==== TEXT ====
If you support fair but free market competition, you should be concerned about the regional anti-trust workshops being conducted by USDA and the Department of Justice (DOJ).

At least you should be concerned if the prepared comments of Christine Varney are any indication. She’s the DOJ assistant attorney general in the antitrust division. At the first workshop in Iowa in March – aimed at crop producers – she said, “According to USDA’s most recent figures, net farming income fell by 35% last year, leaving many to scramble to make ends meet or to cover their loans….

“The vast majority of American farms are owned by small family farmers, a large share of overall production comes from these small farms, and they hold almost 70%
of all the farm land and farming assets. The upshot is that unexpected years like the last may not just erase a portion of family income, but a family’s way of life….”

Those numbers aren’t wrong per se, but they are misleading.

According to USDA’s 2007 Census, 5.7% of U.S. farms accounted for 75% of the value of U.S. ag production. The Census accounted for 2.2 million farming operations – defined as having $1,000 or more in gross annual sales. So, 125,400 farms generated 75% of the value of U.S. ag production.

Meanwhile, “Farms, Land in Farms and Livestock Operations” reported that 17% of farms had $100,000 or more in sales for 2009, accounting for 64.2% of U.S. farm, pasture and rangeland.

None of this denigrates the production of the other 94.3% of producers. But the fact is that the ag industry, the one defined by markets in search of the greatest profit and efficiency, is populated by a relative few. That 75% of production makes the market.

The same applies to the beef cattle industry. Last year, according to the National Agricultural Statistics Service, 20.6% (155,000) of operations with beef cows (herds of 50 cows or more) accounted for 71.7% of the nation’s beef cowherd.

Yes, antitrust rules must be enforced, but mustn’t be used to cleave industries into something they aren’t. If DOJ and USDA equate small farms to the industry that makes the market, and falsely believe smaller producers merit artificial and unequal protection, then folks on both ends of the production spectrum should be spooked.
==== EXTRACTED RECORDS ====
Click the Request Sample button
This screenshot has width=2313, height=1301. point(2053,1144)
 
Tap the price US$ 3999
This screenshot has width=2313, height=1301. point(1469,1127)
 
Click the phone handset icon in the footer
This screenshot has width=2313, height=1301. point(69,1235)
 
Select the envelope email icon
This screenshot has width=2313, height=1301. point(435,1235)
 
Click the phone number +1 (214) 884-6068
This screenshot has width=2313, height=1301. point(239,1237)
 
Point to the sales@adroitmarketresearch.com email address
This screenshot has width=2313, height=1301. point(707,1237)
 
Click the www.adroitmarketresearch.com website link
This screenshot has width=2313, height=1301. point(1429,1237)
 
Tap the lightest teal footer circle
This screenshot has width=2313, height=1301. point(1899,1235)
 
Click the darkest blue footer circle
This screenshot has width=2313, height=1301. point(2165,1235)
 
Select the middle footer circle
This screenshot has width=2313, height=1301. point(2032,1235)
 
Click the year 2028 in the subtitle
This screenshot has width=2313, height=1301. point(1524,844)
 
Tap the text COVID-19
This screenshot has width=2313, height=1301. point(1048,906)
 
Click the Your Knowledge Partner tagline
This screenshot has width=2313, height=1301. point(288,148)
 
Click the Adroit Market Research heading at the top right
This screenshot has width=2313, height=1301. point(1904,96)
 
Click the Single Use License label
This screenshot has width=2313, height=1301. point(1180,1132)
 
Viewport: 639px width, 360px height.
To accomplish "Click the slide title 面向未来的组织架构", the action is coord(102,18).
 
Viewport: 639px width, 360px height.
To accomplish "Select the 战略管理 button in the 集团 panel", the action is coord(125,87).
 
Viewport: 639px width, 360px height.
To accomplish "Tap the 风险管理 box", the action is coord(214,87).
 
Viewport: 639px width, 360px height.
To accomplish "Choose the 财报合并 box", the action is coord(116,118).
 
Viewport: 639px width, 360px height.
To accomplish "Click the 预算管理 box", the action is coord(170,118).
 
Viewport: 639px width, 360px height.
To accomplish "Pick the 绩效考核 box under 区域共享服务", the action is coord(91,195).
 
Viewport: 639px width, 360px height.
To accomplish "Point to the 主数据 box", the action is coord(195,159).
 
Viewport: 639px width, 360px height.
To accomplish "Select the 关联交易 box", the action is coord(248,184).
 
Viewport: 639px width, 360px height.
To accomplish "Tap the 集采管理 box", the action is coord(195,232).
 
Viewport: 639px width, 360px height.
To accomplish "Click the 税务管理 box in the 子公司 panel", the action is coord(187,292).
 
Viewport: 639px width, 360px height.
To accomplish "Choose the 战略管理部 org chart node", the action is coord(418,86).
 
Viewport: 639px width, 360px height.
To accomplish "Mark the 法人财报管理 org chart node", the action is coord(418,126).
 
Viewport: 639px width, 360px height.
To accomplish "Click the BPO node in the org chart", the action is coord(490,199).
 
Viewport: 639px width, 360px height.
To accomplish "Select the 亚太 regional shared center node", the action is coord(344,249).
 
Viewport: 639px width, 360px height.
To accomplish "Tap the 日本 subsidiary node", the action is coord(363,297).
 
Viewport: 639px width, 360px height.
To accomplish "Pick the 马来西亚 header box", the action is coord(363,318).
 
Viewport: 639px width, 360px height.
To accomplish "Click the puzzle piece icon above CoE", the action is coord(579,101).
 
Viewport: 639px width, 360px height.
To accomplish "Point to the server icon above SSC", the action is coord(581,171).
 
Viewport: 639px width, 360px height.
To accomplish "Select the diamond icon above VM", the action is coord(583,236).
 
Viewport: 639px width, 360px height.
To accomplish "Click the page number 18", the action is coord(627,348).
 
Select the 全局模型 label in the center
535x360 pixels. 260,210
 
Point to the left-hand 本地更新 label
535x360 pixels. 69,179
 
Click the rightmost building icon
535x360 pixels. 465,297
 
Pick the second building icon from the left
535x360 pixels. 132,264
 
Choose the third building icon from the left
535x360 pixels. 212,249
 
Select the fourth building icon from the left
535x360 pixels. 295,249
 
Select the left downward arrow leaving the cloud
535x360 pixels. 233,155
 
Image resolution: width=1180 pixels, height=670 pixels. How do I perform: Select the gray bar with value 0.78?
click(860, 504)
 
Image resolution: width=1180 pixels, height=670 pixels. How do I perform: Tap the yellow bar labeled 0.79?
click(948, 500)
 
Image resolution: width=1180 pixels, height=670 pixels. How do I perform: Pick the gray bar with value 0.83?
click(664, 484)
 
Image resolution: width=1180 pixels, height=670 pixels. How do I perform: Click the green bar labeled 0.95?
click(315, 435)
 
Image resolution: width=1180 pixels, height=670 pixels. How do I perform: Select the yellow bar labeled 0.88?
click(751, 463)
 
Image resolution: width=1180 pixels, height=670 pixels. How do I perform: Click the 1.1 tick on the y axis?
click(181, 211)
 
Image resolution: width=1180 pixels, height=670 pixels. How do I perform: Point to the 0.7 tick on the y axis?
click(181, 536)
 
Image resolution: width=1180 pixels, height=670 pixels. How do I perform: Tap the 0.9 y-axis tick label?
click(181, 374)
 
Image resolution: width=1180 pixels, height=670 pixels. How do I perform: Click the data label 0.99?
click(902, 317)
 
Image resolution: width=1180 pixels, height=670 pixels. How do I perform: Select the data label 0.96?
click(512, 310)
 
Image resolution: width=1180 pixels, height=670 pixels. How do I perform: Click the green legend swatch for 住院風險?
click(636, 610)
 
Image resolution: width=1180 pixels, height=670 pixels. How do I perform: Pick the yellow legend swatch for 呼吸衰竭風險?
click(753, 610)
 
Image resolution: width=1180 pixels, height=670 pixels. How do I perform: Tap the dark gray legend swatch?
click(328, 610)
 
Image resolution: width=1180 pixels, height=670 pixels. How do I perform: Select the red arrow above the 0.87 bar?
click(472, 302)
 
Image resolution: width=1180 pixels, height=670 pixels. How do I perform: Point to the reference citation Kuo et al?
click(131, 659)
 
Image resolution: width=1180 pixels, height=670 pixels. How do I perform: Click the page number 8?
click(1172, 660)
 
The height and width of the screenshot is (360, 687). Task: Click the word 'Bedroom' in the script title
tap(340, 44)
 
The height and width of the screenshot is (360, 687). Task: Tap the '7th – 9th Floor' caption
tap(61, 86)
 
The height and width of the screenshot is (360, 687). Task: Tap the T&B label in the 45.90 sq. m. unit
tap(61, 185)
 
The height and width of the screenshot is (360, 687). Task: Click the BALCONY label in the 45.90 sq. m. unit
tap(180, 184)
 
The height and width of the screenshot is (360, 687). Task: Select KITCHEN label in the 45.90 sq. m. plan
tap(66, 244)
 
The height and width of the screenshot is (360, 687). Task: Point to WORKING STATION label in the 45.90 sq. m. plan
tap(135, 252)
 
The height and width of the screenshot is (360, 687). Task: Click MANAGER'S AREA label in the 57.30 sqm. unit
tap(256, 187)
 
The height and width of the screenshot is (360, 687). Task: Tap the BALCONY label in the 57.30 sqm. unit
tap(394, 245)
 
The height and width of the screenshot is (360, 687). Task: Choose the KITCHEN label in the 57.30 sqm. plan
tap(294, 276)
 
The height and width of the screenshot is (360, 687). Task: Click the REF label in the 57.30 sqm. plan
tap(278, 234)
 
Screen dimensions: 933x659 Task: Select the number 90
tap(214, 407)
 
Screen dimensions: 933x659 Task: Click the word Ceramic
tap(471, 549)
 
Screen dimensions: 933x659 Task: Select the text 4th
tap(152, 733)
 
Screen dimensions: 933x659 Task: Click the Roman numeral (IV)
====
▶ **WHAT YOU WILL DO**:
a. Answer these questions using the farm antitrust commentary:
(i) What position does Christine Varney hold?
(ii) According to USDA's 2007 Census, what percentage of U.S. farms accounted for 75% of the value of U.S. ag production?
(iii) What share of the nation's beef cowherd did operations with herds of 50 cows or more account for last year?
b. Carry on the farm antitrust commentary from its last sentence.
The rows have no connection to the text above.

▶ **OUTPUTS BY TASK**:
a.
(i) She is the DOJ assistant attorney general in the antitrust division.
(ii) 5.7%.
(iii) 71.7%.

b.
For the cattle business, following the market has generally meant growing herd size in order to accommodate customers – packers and feedlots – growing in size to accommodate wholesale and retail customers also growing in size. It’s meant figuring out how to exploit competitive advantages via vertically cooperative management and marketing arrangements. As in all commodity businesses that are breakeven by definition, economy of size continues to offer advantages in cost efficiency.

For astute, progressive cattle producers with smaller herd sizes, this reality has meant the opportunity to play both ends of the game. They can play bigger by working cooperatively with like-minded peers. Arguably, they also can more consistently build and manage cattle capable of fitting the narrowest, highest dollar niches.

Market forces define what it will reward and how. Everyone with a cow and an acre of ground has the right to compete and is free to exploit market-defined opportunities, relative to their resources. Likewise, everyone can ignore market realities and subsidize their involvement.

Neither the largest nor smallest producers will be served if USDA and DOJ attempt to prevent the market from adapting to evolving realties. That includes government-imposed policies, be it the beef price freeze of the 1970s, broadened food safety liability or the artificial supports for ethanol.

The antitrust workshop aimed at livestock production is scheduled for Aug. 27 in Fort Collins, CO (see
details at

The unfettered opportunity to compete – not success – should be the right guaranteed for all.